Hang onto your hats and let’s keep this momentum going.
While US Federal Reserve chairman Ben Bernanke didn’t exactly say these words yesterday after the US markets closed, he might as well have done so as he hosed down the market’s fears that the aggressive bond buying program that has been in place for the last couple of years would start to be wound back.
US sharemarkets have surged to new record highs on the back of that news, with further gains of around 1.5% this morning, which means that US stocks are up almost 7% in the last two weeks.
At the same time, the US dollar has weakened and the yield on government bonds has fallen back, although they remain substantially higher than the yield of a few months ago as the better economic news has underscored a generally bearish sentiment.
It is strikingly clear that Bernanke is not going to make the same mistakes that knee-capped each mini-recovery that emerged during the 1930s Great Depression, when policy-makers prematurely tightened policy on several occasions when there were tentative signs that the economy was improving.
As an academic specialist of the Great Depression, Bernanke is aware that the US economy is still vulnerable to a significant policy tightening, even though the run of news on housing, sentiment and jobs has been particularly positive.
During the Great Depression, it should be remembered, the unemployment rate in the US peaked at around 22%, and it averaged a staggering 16% in the 1930s.
In the lesser depression that the US economy is emerging from now, thanks to the radical and fearless monetary policy settings delivered by Bernanke, the unemployment rate peaked at 10% and since the market and economy crash started in 2008, the unemployment rate had averaged around 8%. On these facts alone, Bernanke should deserve unquestioned praise.

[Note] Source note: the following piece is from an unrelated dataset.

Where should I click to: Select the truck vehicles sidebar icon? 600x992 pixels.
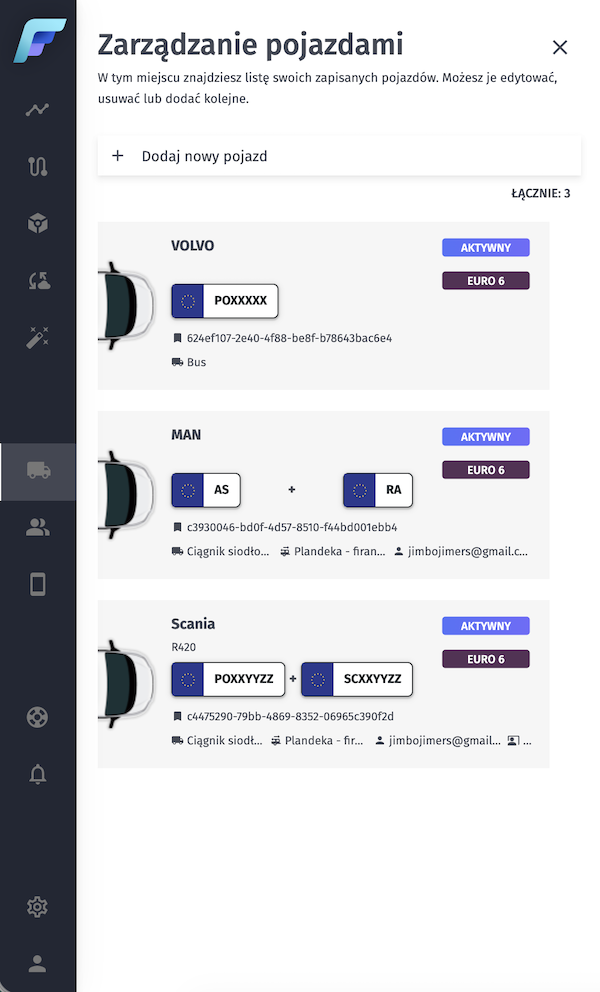pos(38,471)
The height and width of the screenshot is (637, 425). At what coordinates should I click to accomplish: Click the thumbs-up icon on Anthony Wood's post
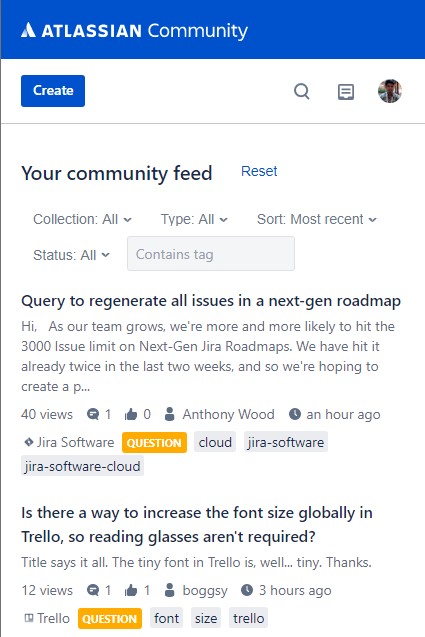tap(131, 414)
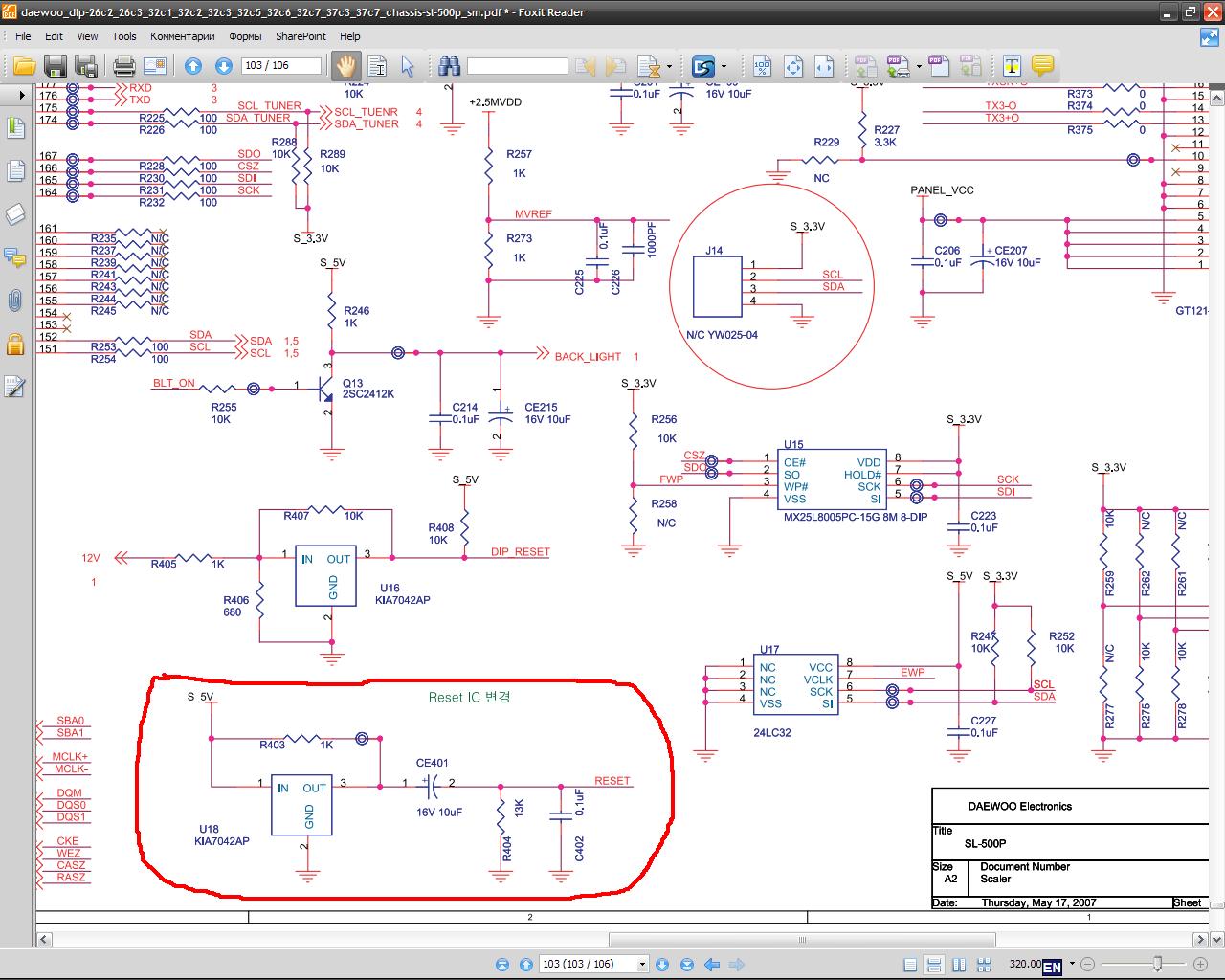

Bernanke’s comment that the Fed would maintain “highly accommodative monetary policy for the foreseeable future” sparked the mood swing on Wall Street. As noted on above, this is appropriate, but what the market may be missing is what “highly accommodative” policy actually means, at least to the Federal Reserve. It is not unreasonable to think that holding interest rates near zero for the next couple of years is “accommodative”. It most certainly is.
Maintaining bond purchases is also obviously accommodative policy, but there could be a subtlety in Bernanke’s likely approach. If in coming months interest rates are held at zero (which is as certain as anyone can be on any policy setting), yet the Fed starts to scale back its $85 billion bond purchases a month to $75 billion, then $50 billion and so on, there is still no question that policy is still accommodative, but a little less than it was before.
This may be well understood in the bond market, where the fall in yields has not been all that marked — the 10-year government bond yield is down a moderate 5 basis points to 2.57%, having risen almost 50 basis points in the past month.
Suffice to say, if the stock market retains its current bullish tone, and more importantly if the hard economic data continues to confirm the fact that the economy is lifting to a trajectory of 3% GDP growth, the Fed will scale back its bond-buying program as a first step to normalising monetary policy. Policy will still be accommodative, but a little less so.
All of which shows that Bernanke is negotiating the Fed’s way through what will inevitably be a tricky transition from what was, and for the moment still is, the easiest setting for monetary policy the US has ever seen. The economy and markets may not like it when some of the super stimulus is withdrawn, and Bernanke knows this. But if he can take his time to adjust policy to a more normal setting and over that time the economy can build some further self-generating and self-sustaining economic growth, it will be a job well done.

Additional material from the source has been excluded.